July 17, 2006
CORN AND SOYBEAN MARKETS REFLECT CROP CONCERNS
The most important factor in the corn and soybean markets for the next 6 to 8 weeks is the
potential size of the 2006 U.S. crops. Current conditions raise concerns about potential
With declining crop condition ratings, large areas of moisture deficits, and a period of high
temperatures, corn and soybean prices appear to be building in the probability of average
yields falling below trend value. It is a useful exercise to try to determine the average yield
that is being reflected by the market at any given time. With considerable uncertainty on
the demand side and inexact relationships between supply, consumption, and price this
exercise does not produce a precise answer, but can provide some guidance for producers
in making pricing decisions.
The USDA calculates the 2006 trend yield for corn at 149 bushels. A yield at that level
would produce a crop of about 10.74 billion bushels. Consumption of U.S. corn is expected
to grow from 11.175 billion bushels this year to 11.735 billion next year, leaving September
1, 2007 inventories at 1.077 billion bushels, or 9.2 percent of expected consumption.
Based on the relationship between the year ending stocks-to-use ratio and marketing year
average farm price since 1998-99, that scenario would be expected to produce a 2006-07
marketing year average price near $2.45. The USDA projects the average in a range of
$2.25 to $2.65.
At the close of trade on July 14, corn futures prices for the 2006-07 marketing year
reflected a price well above $2.45. December 2006 futures settled at $2.7675, with
deferred contracts at progressively higher prices. September 2007 futures settled at $3.08.
Assuming that the historic relationship between futures prices and the average monthly
cash price received by farmers holds for the year ahead, and that producer sales are
distributed in a typical fashion, the market says the average farm price will be near $2.75
during the 2006-07 marketing year. An average price of $2.75 implies a year-ending
stocks-to-use ratio of 7.2 percent (845 million bushels) which implies a crop of 10.508
billion bushels (assuming use of 11.735 billion bushels). A crop of that size implies a yield
of 145.9 bushels per acre, 3.1 bushels below trend.

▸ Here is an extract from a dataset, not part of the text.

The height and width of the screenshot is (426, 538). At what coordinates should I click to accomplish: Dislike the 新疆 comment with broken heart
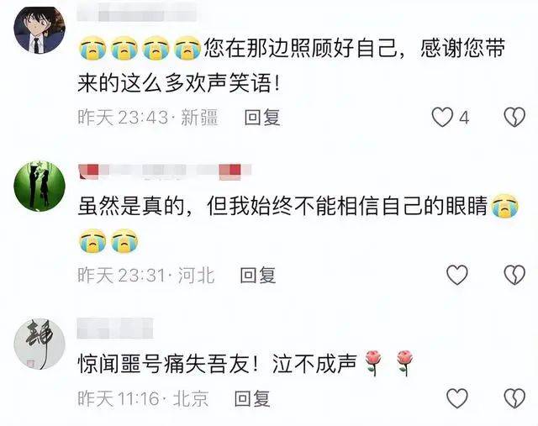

Based on the historic relationship (1986 through 2005) between the U.S. average yield and
the percent of the crop rated good or excellent at the end of the growing season, a yield of
145.9 bushels would require that the percent of the crop rated good or excellent drop from
63 percent on July 9 to 57 percent by the end of the season. In the past 7 years, however,
the U.S. average corn yield has been higher than suggested by crop ratings. A year-end
rating of 57 percent good or excellent last year, for example, resulted in an average yield
of 147.9 bushels. Allowing for a continued increase in trend yields, a crop rating of 53
percent good or excellent at the end of the current season might translate into an average
yield of 145.9 bushels.
For soybeans, the USDA calculates the 2006 trend yield at 40.7 bushels. A yield at that
level would produce a crop near 3.01 billion bushels. The USDA projects that consumption
of U.S. soybeans will increase from 2.802 billion bushels this year to 2.998 billion bushels
in the 2006-07 marketing year, leaving September 1, 2007 inventories at 560 million
bushels, or 18.7 percent of projected use. The historic relationship between the yearending
stocks-to-use ratio and the marketing year average farm price suggests that this
scenario would result in a 2006-07 average farm price of $5.45. The USDA projects the
average price in a range of $5.00 to $6.00. For the current year, the average price will be
about $.25 higher than projected by the stocks-to-use ratio. If that “premium” continues
next year, an average price near $5.70 might be expected with a trend yield.
At the close of trade on July 14, soybean futures prices for the 2006-07 marketing year
reflected a 2006-07 marketing year average farm price well above $5.65. November 2006
futures settled at $6.25 and August 2007 futures settled at $6.60. That price structure
translates into an average marketing year farm price near $6.20. That price implies a yearending
stocks-to-use ratio of 11.33 percent (340 million bushels) and an average yield of
37.7 bushels, 3 bushels below trend value. Again based on the historic relationship
between crop condition ratings at the end of the season and the U.S. average yield, a yield
of 37.7 bushels would require that the percent of the crop rated good or excellent decline
from 58 percent on July 9 to 36 percent by the end of the growing season.
The above analysis assumes that the USDA has correctly forecast corn and soybean
consumption and that historic relationships between stocks and price and crop conditions
and yield prevail during the year ahead. Based on that analysis, the make is apparently
anticipating further significant reductions in crop condition ratings.